I can’t say that Omega’s time in Imperial lockup was quite as dramatic as what we saw in Andor, but that’s only because Andor set the bar so high (“I can’t swim!”). But watching Omega hatching her escape plan serves a different purpose: In a sense, this marks her graduation to full-blown Bad Batch Member status. Yes, she’s been a part of the team since Season 1, but since then, and thanks to this storyline, she’s developed into a Batch-trained operative who the Rebel Alliance might make use of one day. Andor’s prison break happened so Andy Serkis could chew up some scenery. The Bad Batch’s prison break is all about Omega’s ascension to what comes next for her.

She is, of course, is at the center of all of this, because The Bad Batch was really all about her all along. Over the course of three seasons, we’ve seen her learn from her clone brothers, and now as we near the end of the series, we’re about to see her graduate to a skilled agent-of-chaos. Ultimately I think this is a good thing for Star Wars. Keep in mind that Omega is a Dave Filoni character – just like Ahsoka Tano. Star Wars fans have been able to watch Ahsoka grow from a green pre-teen in The Clone Wars to one of the most experienced and skilled Force-wielders in two galaxies. We love Ahsoka, but a huge part of that comes from the fact that we know where she came from. We’ve watched her grow every step of the way. The same in now true of Omega, and she’d be a perfect character to get the Ahsoka treatment and take on a larger role in the Star Wars saga.

Once again, I haven’t seen the series finale, but I have to think (and hope) that Omega’s story continues after the series wraps. I’m much more worried about the fate of her frequent Season 3 companion Crosshair. He’s proven time and again that he’s still a member of The Bad Batch and he regrets betraying his brothers to The Empire, but his redemption arc now feels complete, which doesn’t give him the best odds for surviving the finale.

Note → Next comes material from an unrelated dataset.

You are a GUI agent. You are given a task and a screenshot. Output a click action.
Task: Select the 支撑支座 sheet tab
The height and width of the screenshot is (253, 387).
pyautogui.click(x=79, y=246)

Omega is at the center of all of this because The Bad Batch was really all about her all along.

Which leads to the big question I have, pre-finale: When will we see these characters again? There’s lots for Lucasfilm to do with Omega, especially if she winds up training with someone like Asajj Ventress in the future. She’s Force-sensitive, she’s basically Boba Fett’s sister, and The Empire will be hunting her kind for decades. The rest of Experimental Clone Force 99, unfortunately, are kind of disposable, something they have slowly come to understand as The Republic fell and was replaced by The Empire. And that’s in line with how they’re treated in this back half of Season 3: Hunter and Wrecker are certainly present in the season, but their roles take a backseat to Omega and Crosshair’s character development. Echo seems relegated to the background, and outside of Wanda Sykes’ character Phee Genoa, he’s barely mentioned at all, despite his dramatic, apparent death in the Season 2 finale.

The Bad Batch endeavored to tell the story of what happened to the clone troopers after The Empire rose and replaced them all with conscripted stormtroopers. Ultimately, I think the show has been successful in that. The only step left for Hunter, Wrecker, Crosshair, and Echo is for them to do the most Star Warsy thing imaginable and sacrifice themselves so Omega and the other child prisoners can escape.